**Job**
How many lines of the entries below contain the string "height"? Case counts, so give only the number.

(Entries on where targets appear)

● ● ● ● ● ● ●

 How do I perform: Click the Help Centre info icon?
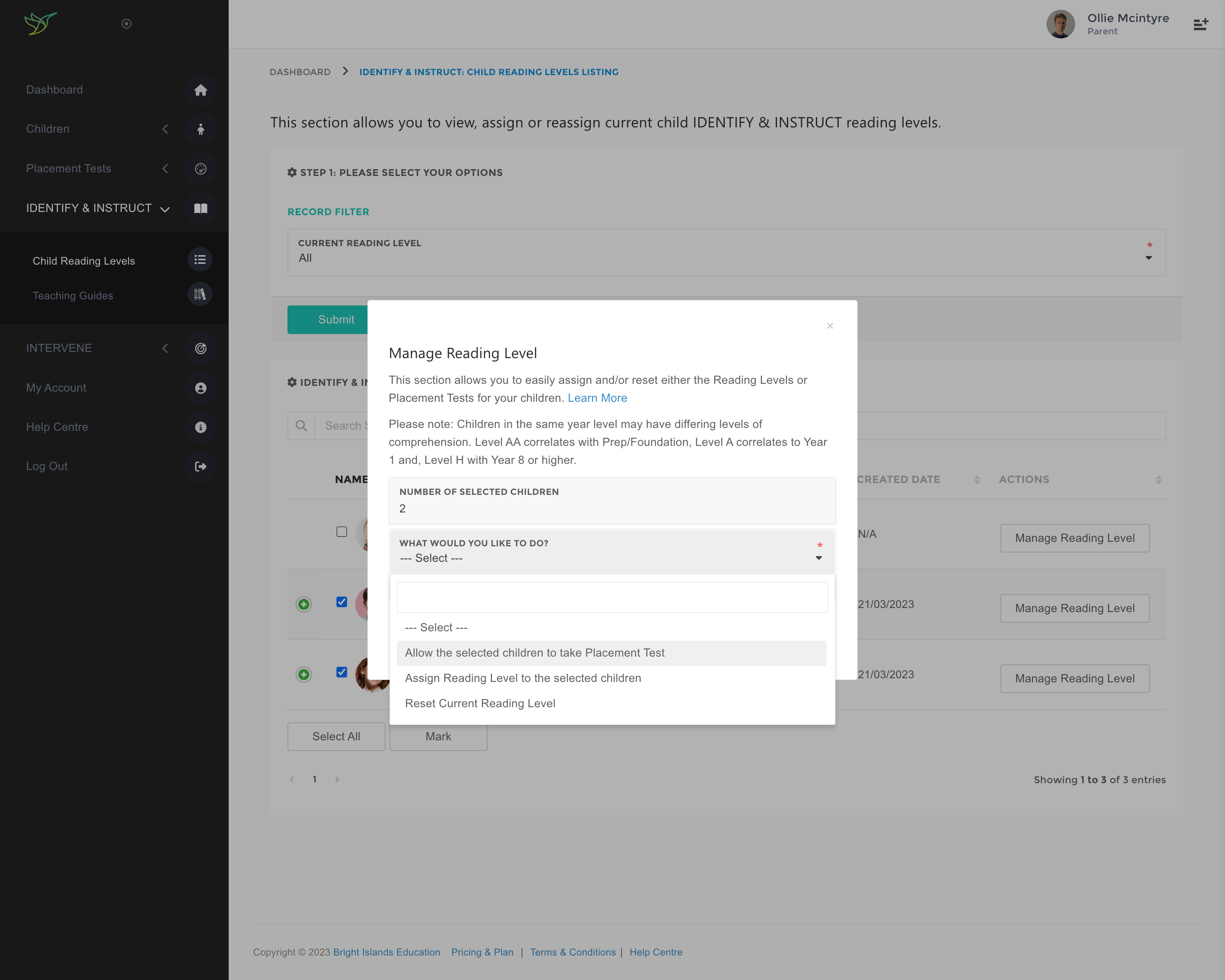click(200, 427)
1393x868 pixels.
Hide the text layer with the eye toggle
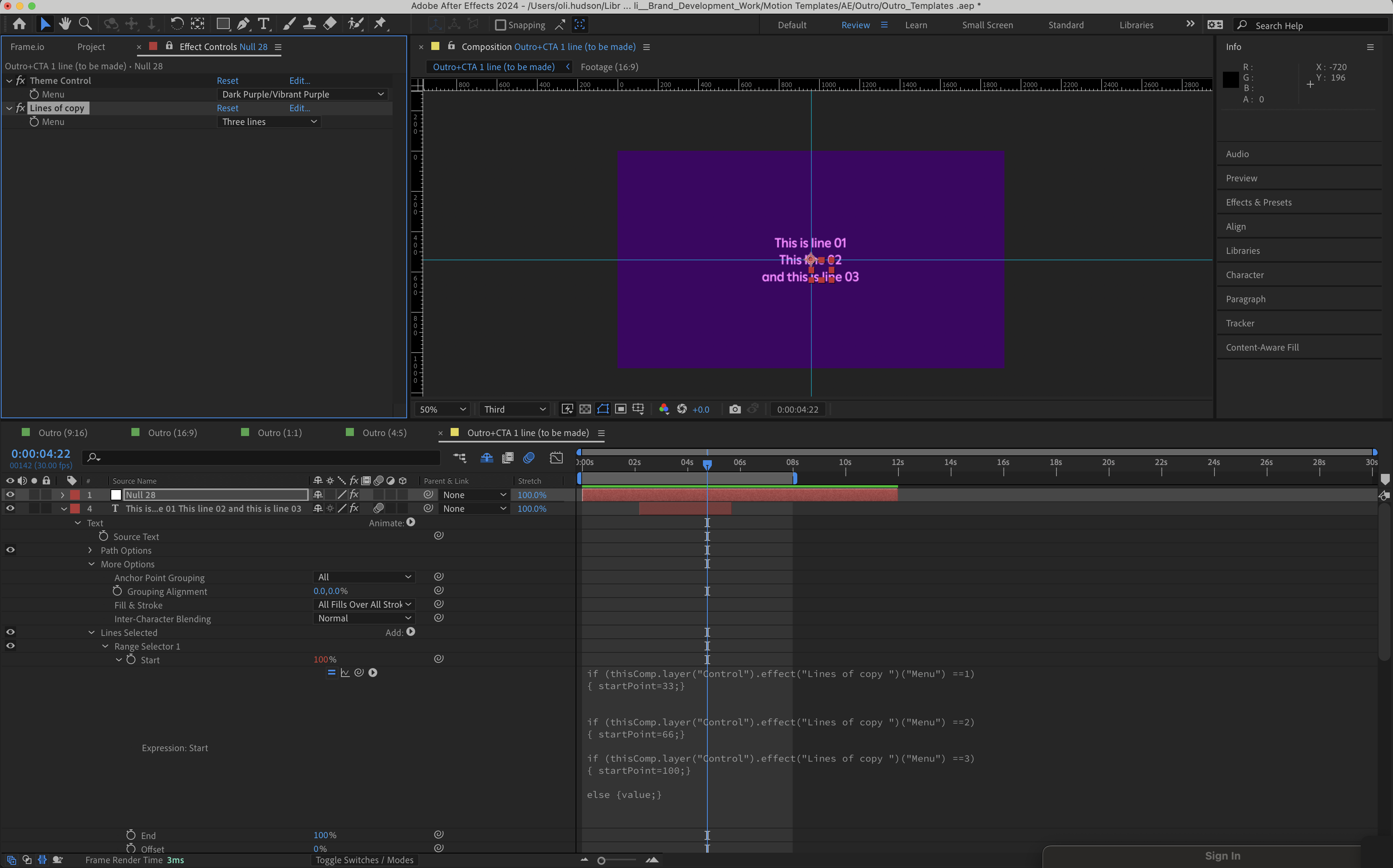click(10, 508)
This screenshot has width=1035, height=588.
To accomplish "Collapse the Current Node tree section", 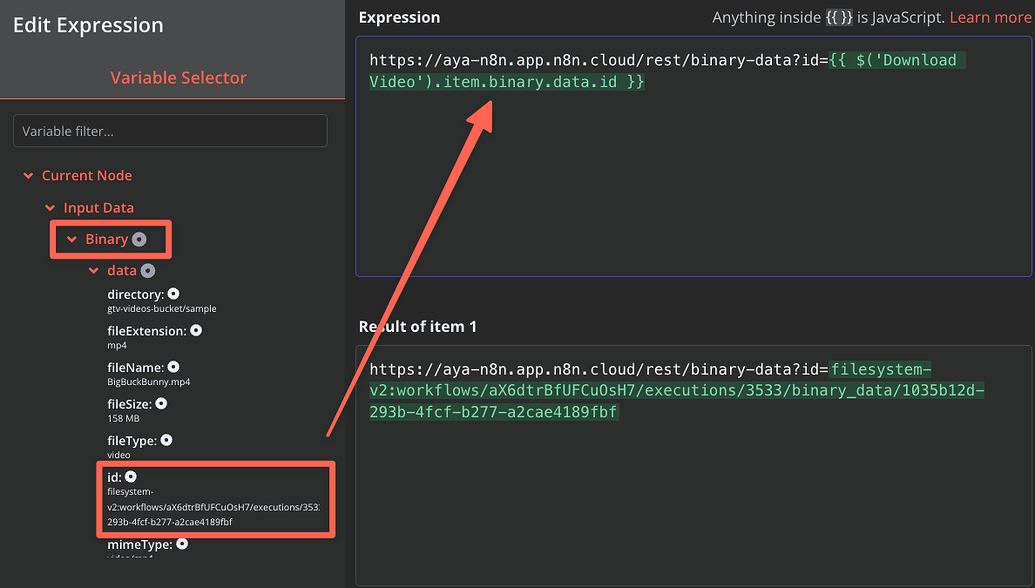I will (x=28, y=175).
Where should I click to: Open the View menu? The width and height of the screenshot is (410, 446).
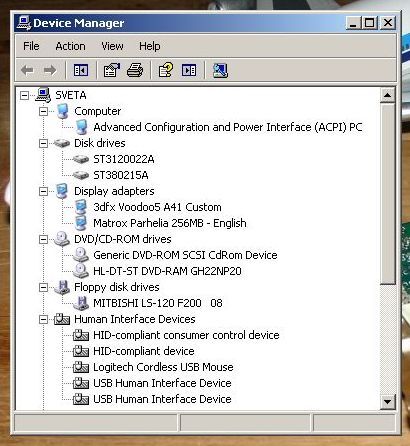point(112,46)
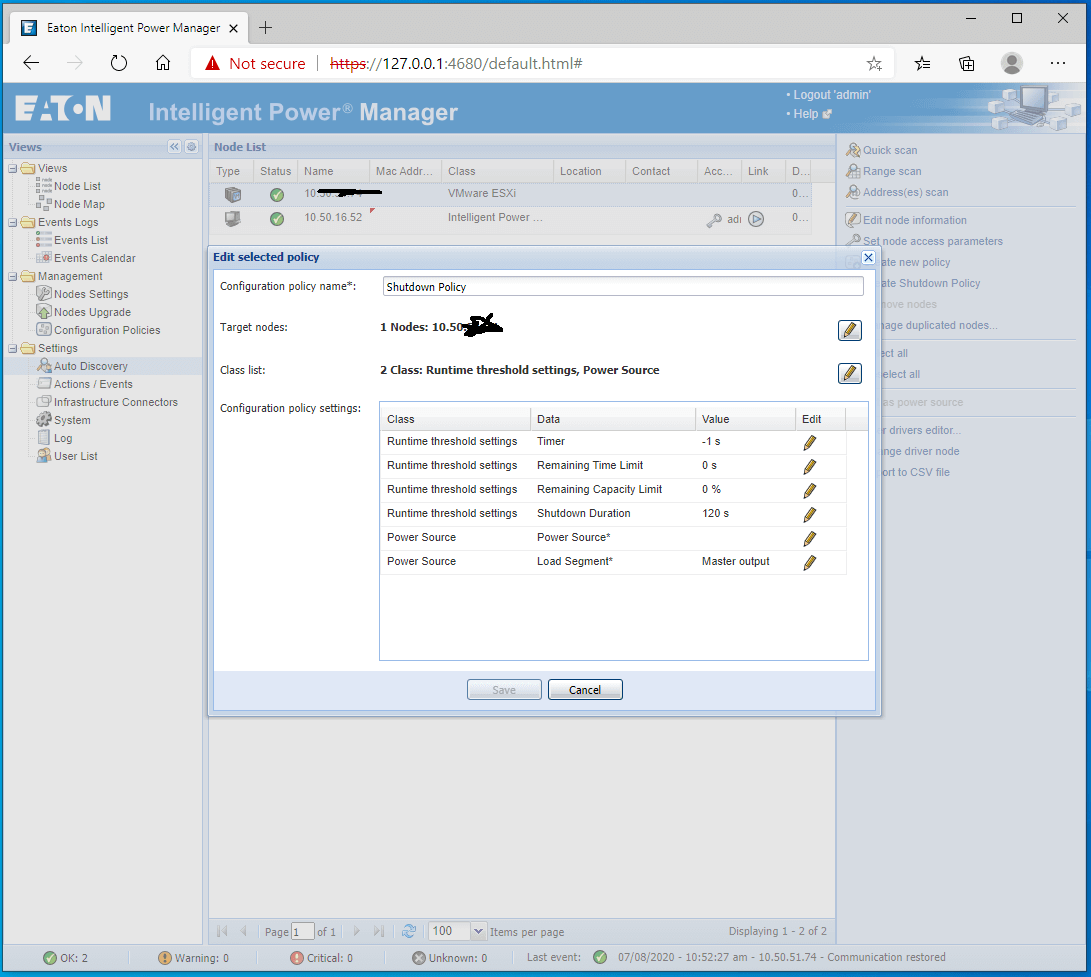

● ● ● ● ● ● ●

**Task output**
2